CMA President Joss Reimer, in the group’s announcement of the organization’s legal action, said:
“Medicine is a calling. Doctors pursue it because they are compelled to care for and promote the well-being of patients. When a government bans specific treatments, it interferes with a doctor’s ability to empower patients to choose the best care possible.”
Indeed, we physicians have a sacred duty to pursue the well-being of our patients. But that means that we should be putting forward the best possible treatments based on actual evidence.
When Dr. Reimer states that a government that bans specific treatments is interfering with medical care, she displays a woeful ignorance of medical history. Because doctors don’t always get things right: look to the sad narratives of frontal lobotomies, the oxycontin crisis, thalidomide, to name a few.
The thalidomide saga is particularly instructive: it illustrates what happens when a government drags its heels on necessary action. Canada was the last developed country to pull thalidomide, given to pregnant women for morning sickness, from its shelves, three months after it had been banned everywhere else — three months during which babies continued to be born in this country with absent or deformed limbs, along with other severe anomalies.
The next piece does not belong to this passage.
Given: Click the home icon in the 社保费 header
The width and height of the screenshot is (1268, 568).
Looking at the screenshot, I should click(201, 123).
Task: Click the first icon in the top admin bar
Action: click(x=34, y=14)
It’s a shameful chapter in our medical past, but it pales in comparison to the astonishing intransigence our medical leaders have displayed — and continue to display — on the youth gender care file.
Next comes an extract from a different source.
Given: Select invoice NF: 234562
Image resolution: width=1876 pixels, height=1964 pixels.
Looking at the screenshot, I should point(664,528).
A final note (prompted by thalidomide’s history), to speak to a significant quibble I have with Alberta’s Bill 26 legislation: as much as I admire Premier Danielle Smith’s courage in bringing it forward, the law contains a loophole allowing minors already on puberty blockers and cross-gender hormones to continue to take them. Imagine if, after it was removed from the shelves in 1962, government had allowed pregnant women already on the drug to continue to take thalidomide. Would that have made any sense? Of course not. And the same applies to puberty blockers and cross-gender hormones: they should be banned outright for all youth.
That argument is the kind our medical associations should be making — and would be making, if they weren’t so firmly in the grasp, seemingly, of ideologues who have abandoned evidence-based medical care for our youth.
J. Edward Les is a Calgary pediatrician, a senior fellow with the Aristotle Foundation for Public Policy, and co-author of “Teenagers, Children, and Gender Transition Policy: A Comparison of Transgender Medical Policy for Minors in Canada, the United States, and Europe.”